In the intervening years, near to full stocking should be maintained. Averaging the numbers in the plots will give a good indication of the overall failure rate and consequently the amount of beating up required.
• Spring cleaning: Competing vegetation poses a significant threat to young trees and is the commonest cause of poor performance, even failure. As well as stealing light, moisture and nutrients, weeds suppress small trees and cause physical damage. Broadleaves are particularly susceptible to nutrient and moisture competition, and on the more fertile sites vegetation is likely to be more lush and pose a still greater threat.
Some weed competition, especially in young conifers, can be trampled or cut back with a hook, particularly so where physical damage is the main threat, rather than competition for nutrients and moisture. By and large, once a healthy conifer has a head start over surrounding vegetation it will outgrow it, but there will be instances where there is a need to resort to chemical treatment.
More often than not, broadleaves will need at least one careful application of herbicide and frequently more. It is essential to use a cowl on the head of the sprayer to protect the trees from as much spray drift as possible. Avoid spraying in windy conditions.
It's a good idea to add some dye to the mix to highlight any areas that might have been missed, and if the trees are in leaf, any spray drift can be quickly spotted and the leaf torn off before the herbicide is absorbed. The aim should be to kill the vegetation in a one-metre circle around each tree.
The principal herbicides still available and in general use are glyphosate (eg, Roundup) for grasses and broadleaved weeds, and triclopyr (eg, Garlon) for woody weeds and brushwood.
• Fencing: Walk the entire boundary to check the fence is stockproof. Even young calves, let alone store cattle and suckler cows, can cause immense damage to trees and the drainage network in a plantation in a very short space of time and must be excluded.
Get to know your plantation as well as possible in these early years.

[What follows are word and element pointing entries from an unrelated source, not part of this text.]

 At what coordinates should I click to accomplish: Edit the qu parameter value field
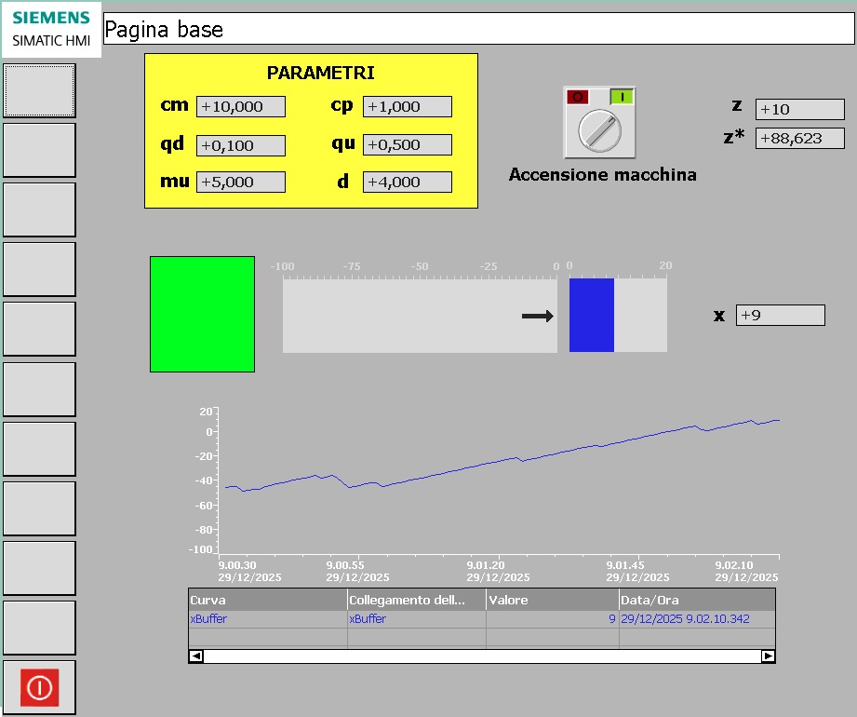[407, 145]
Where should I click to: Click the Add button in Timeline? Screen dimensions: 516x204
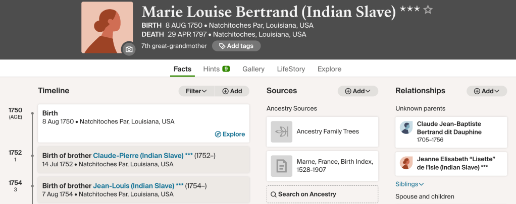click(232, 91)
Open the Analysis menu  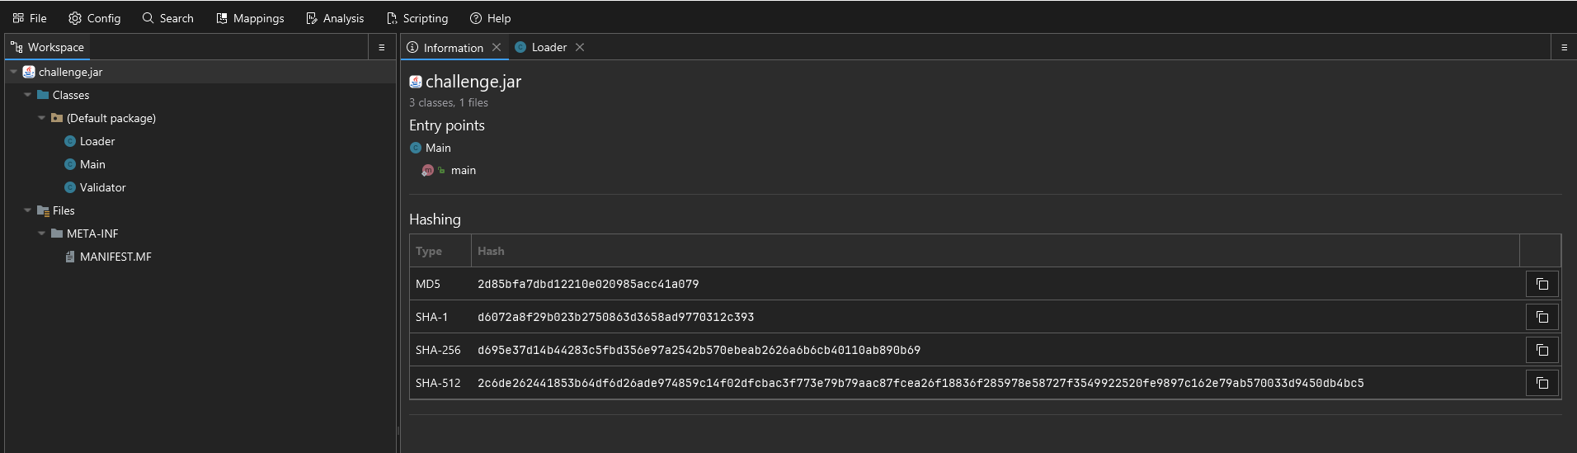click(335, 18)
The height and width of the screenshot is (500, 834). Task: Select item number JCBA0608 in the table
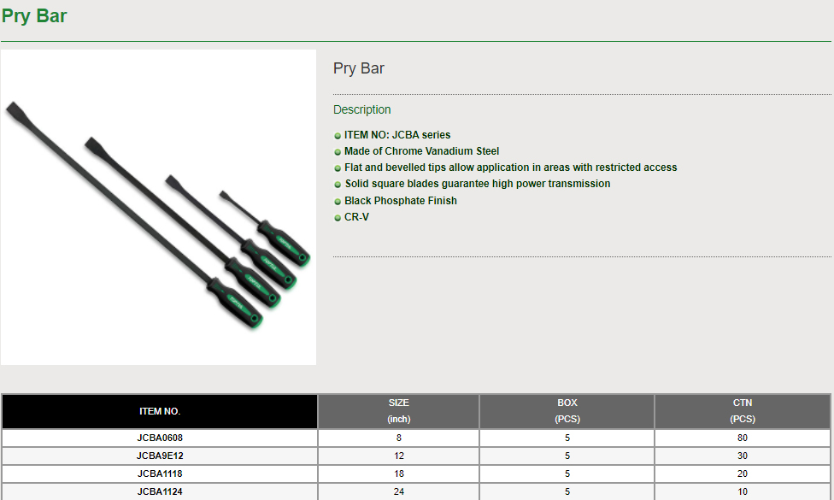pos(160,438)
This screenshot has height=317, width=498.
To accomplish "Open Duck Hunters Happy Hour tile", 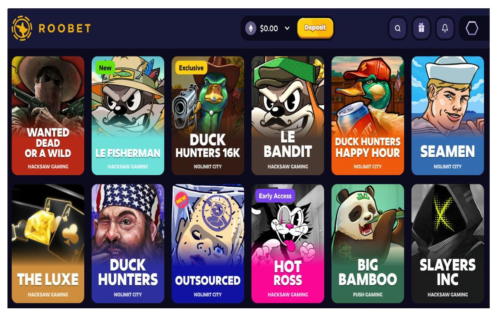I will pyautogui.click(x=368, y=116).
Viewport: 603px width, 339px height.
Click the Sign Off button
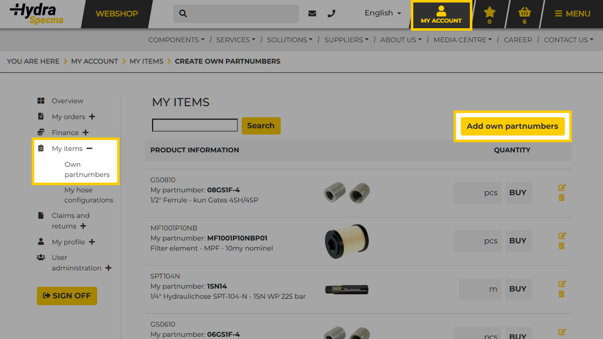pyautogui.click(x=67, y=296)

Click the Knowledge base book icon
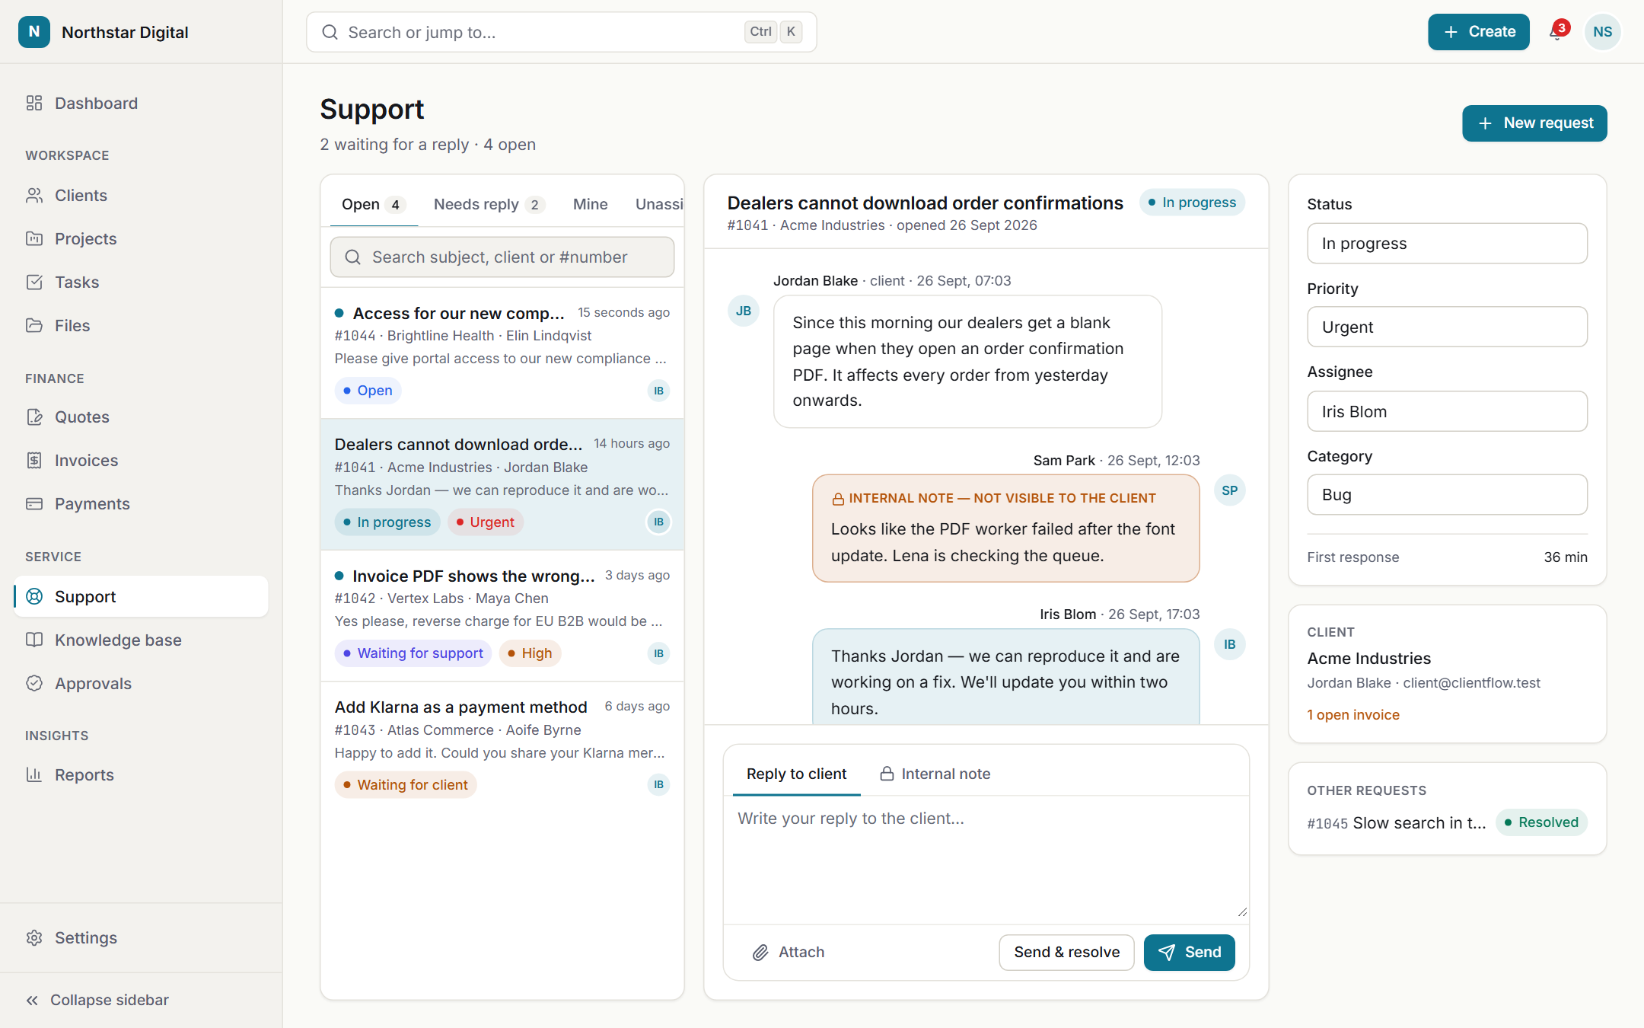click(34, 640)
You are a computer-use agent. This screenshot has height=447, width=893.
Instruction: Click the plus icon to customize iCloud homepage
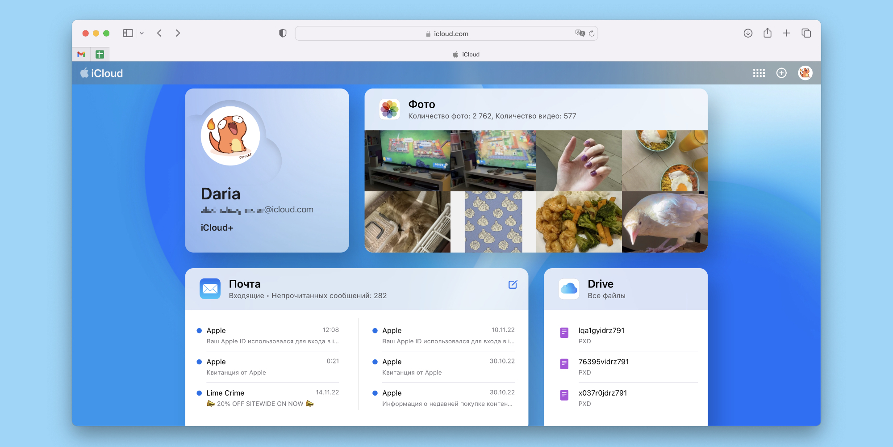pyautogui.click(x=781, y=73)
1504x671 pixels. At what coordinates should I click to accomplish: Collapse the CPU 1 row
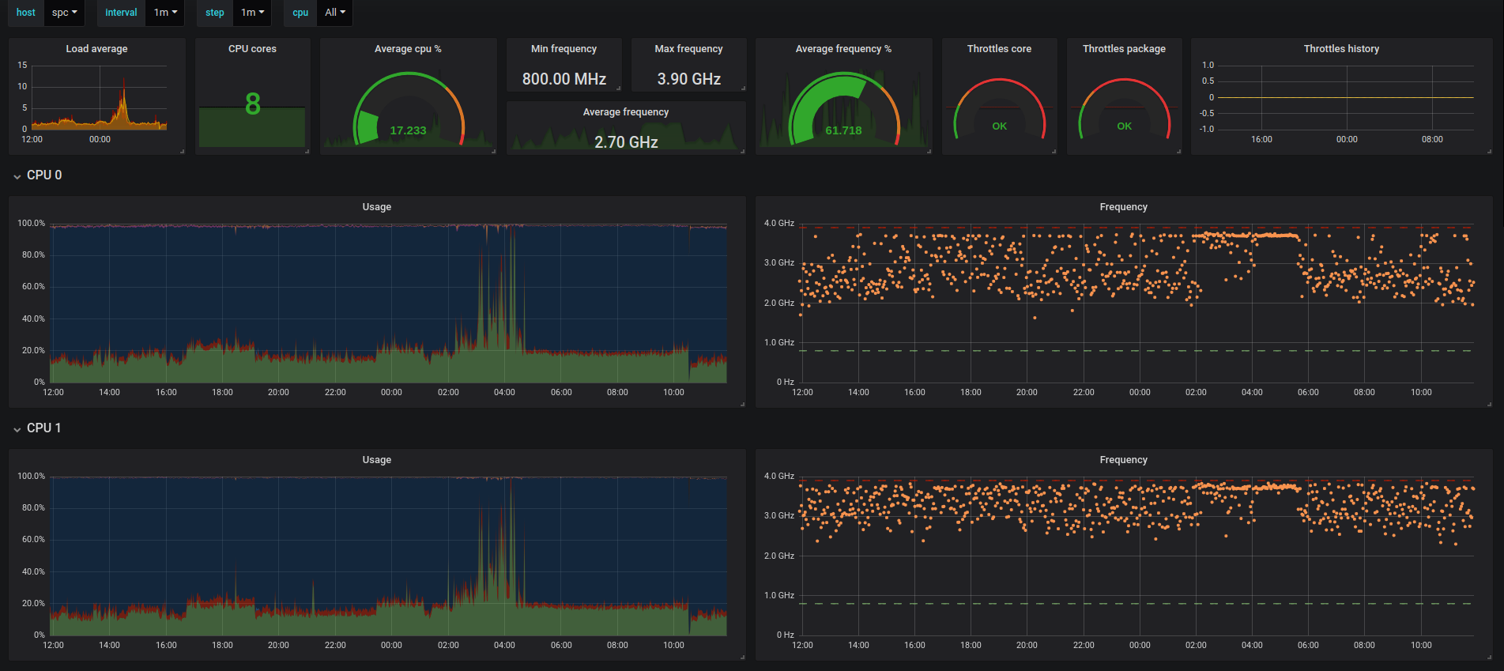(37, 428)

Watch out for the areas of good, indifferent and poor growth, and any wet spots that might need more drainage.
Areas of poor growth may need additional fertiliser and it is usually more cost effective to wait until foliar analysis can be carried out.
For this, samples of foliage must be taken at the right time and sent for testing. Take the samples during the summer for broadleaves when the trees are in full leaf, and late November onwards for conifers when the trees are completely dormant.
The Coillte laboratory in Newtownmountkennedy offers this service for a small fee and will identify the deficiencies and recommend the type and amount of compound fertiliser required to rectify the problem.